Government urged to support lupus medical care

The Oyemam Autoimmune Foundation has called on government to support lupus patients in Ghana by making treatment visible and accessible.

The Foundation said public education and access to well-equipped lupus clinics could significantly help reduce diagnosis time and treatment.

It also called for the establishment of a national autoimmune commission to address all autoimmune related issues in the country.

Lupus is a chronic autoimmune disease, which causes a person’s immune system to fight his or her own healthy tissues and organs.

It has no cure and patients must be on medications to keep it controlled.

Some lupus symptoms include joint stiffness, skin rashes, blood clots, fatigue, mood swings, memory loss, organ damage, hair loss and headaches.

About 90 per cent of people who suffer lupus are women aged between 15 – 44 years.

Somehow, lupus is more common in black women who tend to suffer more severe symptoms.

In a statement to mark the World Lupus Day, Mrs Emma Danso, the Executive Director of Oyemam Autoimmune Foundation, said lupus was common in Ghana but due to low awareness and misconceptions, it was usually thought to be something else.

She said it often led to some patients suffering for long periods before getting a diagnosis, which often resulted in misdiagnosis and wrong treatment; stigmatisation; and loss of employment, among others.

“The notion that lupus is a foreign disease is only a myth. Every week, new Ghanaian patients are diagnosed of lupus in the country,” Mrs Danso said.

She said most of the patients were women within their childbearing years serving Ghana productively in different fields of endeavour but the disease interfered and altered their lives.

Mrs Danso, also a patient advocate, said lupus was an important public health issue because it greatly impacted maternal health and caused fatalities, especially in undiagnosed women.

She said undiagnosed women who should be receiving special attention during their pre-natal period were often missed and later suffered from pregnancy complications, which sometimes resulted in loss of lives.

“The extent to which lupus impacts a person’s life greatly depends on early and accurate diagnosis, effective treatment, appropriate lifestyle adjustments and support,” she said.

It was estimated that each month, a lupus patient whose disease activity was relatively well controlled spent at least Ghc500 on medications alone, she said.

However, for a patient with active disease activity, monthly medication expenses could be as high as Ghc6000, excluding consultation fees, cost of laboratory tests, nutritional needs as well as utilities, which made life difficult, Mrs Danso said.

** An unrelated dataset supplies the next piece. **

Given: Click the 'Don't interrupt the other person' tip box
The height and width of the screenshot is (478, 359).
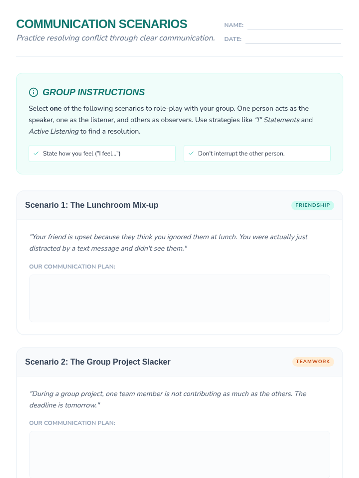Looking at the screenshot, I should coord(257,154).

“It is a terrible state to be in when a patient has to choose between medications and other essential needs to live normally like everyone else. Coupled with all the other complexities of lupus, many patients tend to suffer from anxiety, panic attacks, depression and other mental health challenges,” she said.

“Currently, I spend about 1,500 Ghana Cedis monthly on my medications whereas in the past I was spending 6,000 Ghana Cedis. We are pleading with the National Health Insurance Scheme to cover lupus medications to ease the burden of patients and their families.”

Mrs Danso said though there were many autoimmune diseases, lupus was a prototype and could cause patients to suffer from other types.

“I have suffered from multiple autoimmune diseases because of lupus. Likewise, there are many untold stories of lupus patients across our nation,” she added.